Multi-Accent English ASR Dataset
Our first open source dataset: a diverse English speech corpus spanning 11 L1 language backgrounds, balanced across genders, built for accent-aware ASR.

Today we're releasing our first open source dataset: a Multi-Accent English ASR Dataset — 7,377 recordings totaling 10.25 hours of audio, spanning 11 L1 language backgrounds, gender-balanced, and produced end-to-end by native speakers of each language on our Expert Network, Workbolt, and processed through our Data Foundry.
English is the world's most-transcribed language, and one of the clearest examples of what happens when frontier AI models haven't learned from the full range of real human speech. "Works for me" quietly means "works for people who sound like the model's training set." Accent coverage is still where most automatic speech recognition (ASR) systems silently degrade: higher word error rates (WERs), worse disfluency handling, and a long tail of speakers who have learned to speak louder and slower to be understood by their devices.
Closing that gap isn't a compute or architecture problem. It's a human-data problem — the cadence of a real human voice, across accents and dialects that no model was trained to understand. Scaling compute won't conjure it. Synthetic data won't approximate it. The only way through is to capture it from the people who actually speak that way, and encode it into the data frontier models learn from.
This dataset is a step toward doing that, in the open.
What's in the dataset
Each contribution is an expert-produced, two-part task (a read-aloud recording followed by a verbatim same-speaker transcript) designed to be directly useful for training and evaluating accent-aware ASR systems.
- 7,377 audio files / 10.25 hours of read English speech, sampled at 16 kHz, each paired with a verbatim transcript.
- 11 L1 language backgrounds of English speakers — Chinese, Vietnamese, Thai, Japanese, Russian, Polish, general East European, Indonesian, French, German, and South Korean — captured from native L1 speakers of each language reading English in their natural accent.
- Gender-balanced within each language group, so accent effects aren't confounded with speaker demographics.
- Script-driven read speech based on the public-domain Harvard Sentences corpus, giving a consistent phonetically-balanced prompt set across contributors.
- Verbatim lowercase transcripts with disfluencies included — see the two-part task below for the full spec.
You can explore the raw files and listen to samples directly in the Data Studio, and inspect the exact prompts, requirements, and rubrics used to produce it on the Sample Tasks page.
Dataset Structure
The dataset is organized to slot cleanly into existing ASR training and evaluation workflows. Each row is a single utterance paired with rich metadata about the script, the speaker, and the recording itself.
Core columns — what you need to train / evaluate:
target_accent— the accent the contributor was recruited to represent.expert_id— stable identifier for the contributor on Workbolt.script— the prompt the contributor was asked to read.audio— path to the audio file.transcription— the verbatim transcript.language— speaker's L1 language.gender— self-reported speaker gender.expert_accent(s)— any additional accents the contributor natively speaks.size— file size of the audio clip.
Demographic & provenance metadata — useful for slicing and fairness analysis:
ethnicity— self-reported ethnicity.country— country of residence at recording time.city— city of residence.timezone— local timezone of the recording.script_id— stable ID for the prompt, so you can group utterances by script.estimated_duration— expected length of the read prompt.actual_duration— measured length of the recording.created_at— timestamp the recording was submitted.

Rows of pointing data
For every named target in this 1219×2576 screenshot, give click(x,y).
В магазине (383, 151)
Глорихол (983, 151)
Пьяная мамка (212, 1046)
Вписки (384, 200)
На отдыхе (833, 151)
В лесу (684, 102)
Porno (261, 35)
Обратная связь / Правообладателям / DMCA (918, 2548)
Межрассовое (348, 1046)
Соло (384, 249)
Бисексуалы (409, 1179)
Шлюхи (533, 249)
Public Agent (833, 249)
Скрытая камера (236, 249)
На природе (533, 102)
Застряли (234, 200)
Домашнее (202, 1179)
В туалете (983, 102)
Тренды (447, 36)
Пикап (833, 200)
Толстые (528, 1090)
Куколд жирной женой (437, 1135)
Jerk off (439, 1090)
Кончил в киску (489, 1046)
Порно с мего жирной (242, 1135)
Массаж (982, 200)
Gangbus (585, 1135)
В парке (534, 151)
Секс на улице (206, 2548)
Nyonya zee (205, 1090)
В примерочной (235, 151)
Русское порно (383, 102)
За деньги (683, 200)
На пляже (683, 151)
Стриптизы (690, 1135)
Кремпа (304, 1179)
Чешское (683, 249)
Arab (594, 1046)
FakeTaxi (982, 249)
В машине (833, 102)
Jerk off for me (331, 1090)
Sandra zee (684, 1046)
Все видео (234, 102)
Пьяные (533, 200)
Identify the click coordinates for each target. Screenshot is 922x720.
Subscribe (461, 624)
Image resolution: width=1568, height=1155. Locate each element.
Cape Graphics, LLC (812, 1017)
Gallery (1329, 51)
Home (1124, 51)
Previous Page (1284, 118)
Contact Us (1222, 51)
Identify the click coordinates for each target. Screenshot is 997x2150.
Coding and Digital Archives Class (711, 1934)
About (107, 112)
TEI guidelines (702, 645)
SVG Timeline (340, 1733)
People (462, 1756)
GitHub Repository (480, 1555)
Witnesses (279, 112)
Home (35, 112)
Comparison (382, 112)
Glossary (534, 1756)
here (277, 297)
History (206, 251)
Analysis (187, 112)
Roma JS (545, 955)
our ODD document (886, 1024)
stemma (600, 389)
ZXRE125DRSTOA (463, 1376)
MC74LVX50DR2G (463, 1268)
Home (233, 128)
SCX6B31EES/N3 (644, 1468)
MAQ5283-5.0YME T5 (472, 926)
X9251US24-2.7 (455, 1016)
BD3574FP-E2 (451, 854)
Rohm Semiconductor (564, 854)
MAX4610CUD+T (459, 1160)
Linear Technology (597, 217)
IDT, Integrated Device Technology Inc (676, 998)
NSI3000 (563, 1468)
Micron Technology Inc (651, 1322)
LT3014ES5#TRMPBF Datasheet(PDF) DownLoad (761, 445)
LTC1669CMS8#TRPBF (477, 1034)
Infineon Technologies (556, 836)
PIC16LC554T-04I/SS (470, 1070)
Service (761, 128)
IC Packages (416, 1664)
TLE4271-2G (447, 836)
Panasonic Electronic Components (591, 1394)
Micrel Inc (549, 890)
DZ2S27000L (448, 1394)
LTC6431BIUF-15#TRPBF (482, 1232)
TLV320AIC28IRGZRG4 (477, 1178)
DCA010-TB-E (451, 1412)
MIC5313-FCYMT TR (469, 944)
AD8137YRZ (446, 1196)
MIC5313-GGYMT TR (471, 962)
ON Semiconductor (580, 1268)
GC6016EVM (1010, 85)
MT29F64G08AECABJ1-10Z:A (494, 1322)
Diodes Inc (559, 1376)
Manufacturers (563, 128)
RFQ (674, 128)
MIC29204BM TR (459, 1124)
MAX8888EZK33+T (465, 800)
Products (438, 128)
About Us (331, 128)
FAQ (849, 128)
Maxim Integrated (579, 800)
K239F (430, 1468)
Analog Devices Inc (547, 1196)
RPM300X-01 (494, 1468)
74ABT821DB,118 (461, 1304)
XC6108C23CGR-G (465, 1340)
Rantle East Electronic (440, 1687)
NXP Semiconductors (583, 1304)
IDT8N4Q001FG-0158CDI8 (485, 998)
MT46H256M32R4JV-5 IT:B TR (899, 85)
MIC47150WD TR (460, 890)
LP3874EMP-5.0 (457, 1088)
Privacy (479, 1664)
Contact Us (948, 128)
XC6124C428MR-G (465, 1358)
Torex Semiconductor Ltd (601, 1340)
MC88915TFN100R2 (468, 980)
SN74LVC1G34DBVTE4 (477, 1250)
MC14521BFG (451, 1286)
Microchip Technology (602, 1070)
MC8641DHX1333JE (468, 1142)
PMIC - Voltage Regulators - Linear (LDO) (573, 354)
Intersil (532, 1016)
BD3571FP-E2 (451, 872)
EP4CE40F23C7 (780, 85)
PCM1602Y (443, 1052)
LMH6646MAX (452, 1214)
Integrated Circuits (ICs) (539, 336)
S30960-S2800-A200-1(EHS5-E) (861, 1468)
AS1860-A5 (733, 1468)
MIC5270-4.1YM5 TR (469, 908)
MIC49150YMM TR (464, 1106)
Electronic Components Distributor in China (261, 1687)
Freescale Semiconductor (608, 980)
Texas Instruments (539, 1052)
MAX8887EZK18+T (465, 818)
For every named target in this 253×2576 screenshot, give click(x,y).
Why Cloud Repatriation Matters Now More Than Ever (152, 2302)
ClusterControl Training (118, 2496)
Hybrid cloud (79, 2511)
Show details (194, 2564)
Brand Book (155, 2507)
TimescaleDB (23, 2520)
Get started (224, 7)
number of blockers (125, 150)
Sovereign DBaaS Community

WHAT THIS TASK INVOLVES:
According to the multi-accent ASR dataset announcement, what sampling rate does the audio use?

THE OUTPUT:
16 kHz